### Отрывок текста ###

Превращение статиста в Толстого происходит на наших глазах: актера гримируют, и этот Лев с седой бородой, важно восседающий под керосиновой лампой, может поперву вызвать ухмылку (он ещё и сапожищ не снимет, вопреки примеру Ганди).
Забавны кавказские усы и френч на соратнике Ганди Германе Калленбахе (Ким Джозефсон), придающие ему сходство Сами-знаете-с-кем.
Непреднамеренно веселит массовка, имитирующая движение косцов; конечно, где Толстой – там и старинные сельхозработы; только вместо кос – прутья: о ненасилии же говорим! Однако долго глумиться над постановочными решениями Макдермотта не получается – потому что они на самом деле живописны, красивы и умны; и прутья обращаются в импровизированный лес, попутно напоминая старинную, восходящую к Эзопу притчу: легко сломить отдельную ветку, но вместе они становятся силой (в третьем акте Крауч продемонстрирует волшебное владение скотчем – всё-таки многое гениальное действительно просто).
Второе действие начинается с картины «Противостояние и спасение», основанной на подлинном случае – когда жена полицейского офицера, мисс Александр, раскрыла над Ганди свой зонтик, тем самым остановив его избиение толпой. В спектакле шеренга белых господ, издающих между пением на санскрите нечто похожее на самодовольное «ха-ха-ха», больше походит на ковбоев, рассвешихся в салуне почитать газетки, пока рабы чистят им обувь (в их жестоких руках скомканная газета как раз и становится булыжником). Но уже в следующей картине, повествующей о создании Ганди газеты «Индийское мнение», Макдермотт и Крауч превращают процесс печатания тиража в фантастическое зрелище – под стать плавной и величественной, словно Ганг, работе оркестра Данте Анзолини. Я не собираюсь описывать здесь всю визуальную ткань «Сатьяграхи», но о «Противостоянии и спасении» не мог не сказать из-за мисс Александры в исполнении Мэри Филлипс.

### Исходные данные ###

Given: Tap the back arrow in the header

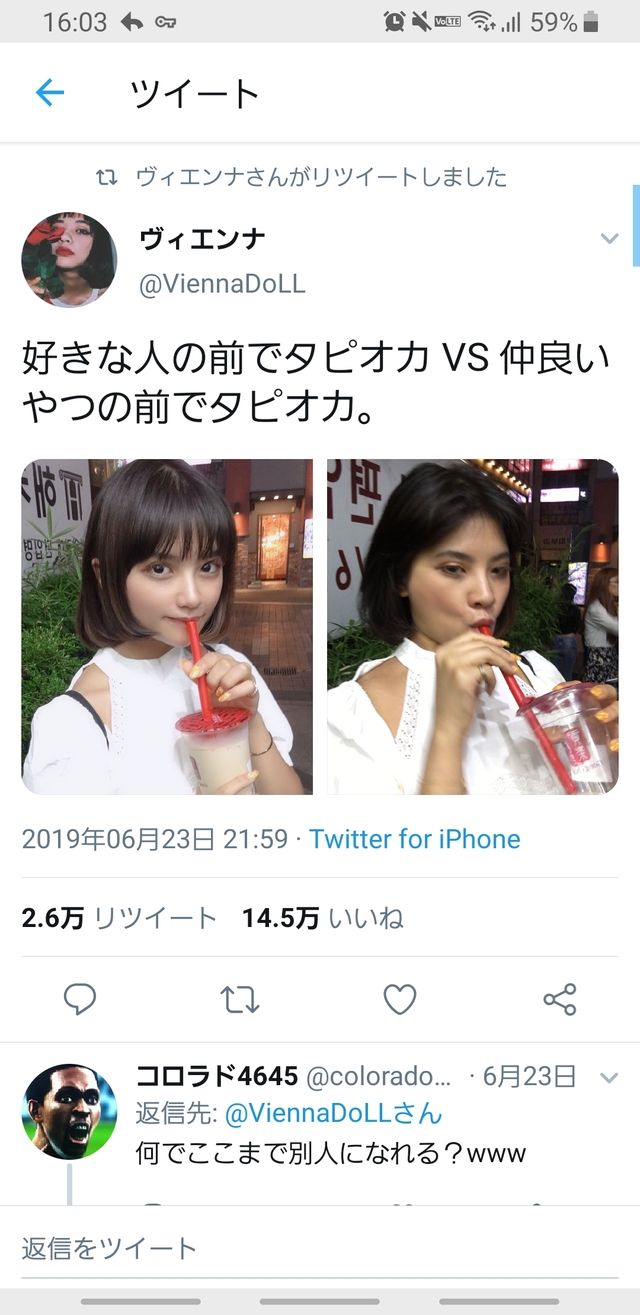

###

* [Задание]:
Выпишите из отрывка о постановке «Сатьяграхи» без изменений фрагмент от слов «Забавны кавказские усы» до слов «гениальное действительно просто).» включительно. Опирайтесь только на сам отрывок.

* [Готовое решение]:
Забавны кавказские усы и френч на соратнике Ганди Германе Калленбахе (Ким Джозефсон), придающие ему сходство Сами-знаете-с-кем.
Непреднамеренно веселит массовка, имитирующая движение косцов; конечно, где Толстой – там и старинные сельхозработы; только вместо кос – прутья: о ненасилии же говорим! Однако долго глумиться над постановочными решениями Макдермотта не получается – потому что они на самом деле живописны, красивы и умны; и прутья обращаются в импровизированный лес, попутно напоминая старинную, восходящую к Эзопу притчу: легко сломить отдельную ветку, но вместе они становятся силой (в третьем акте Крауч продемонстрирует волшебное владение скотчем – всё-таки многое гениальное действительно просто).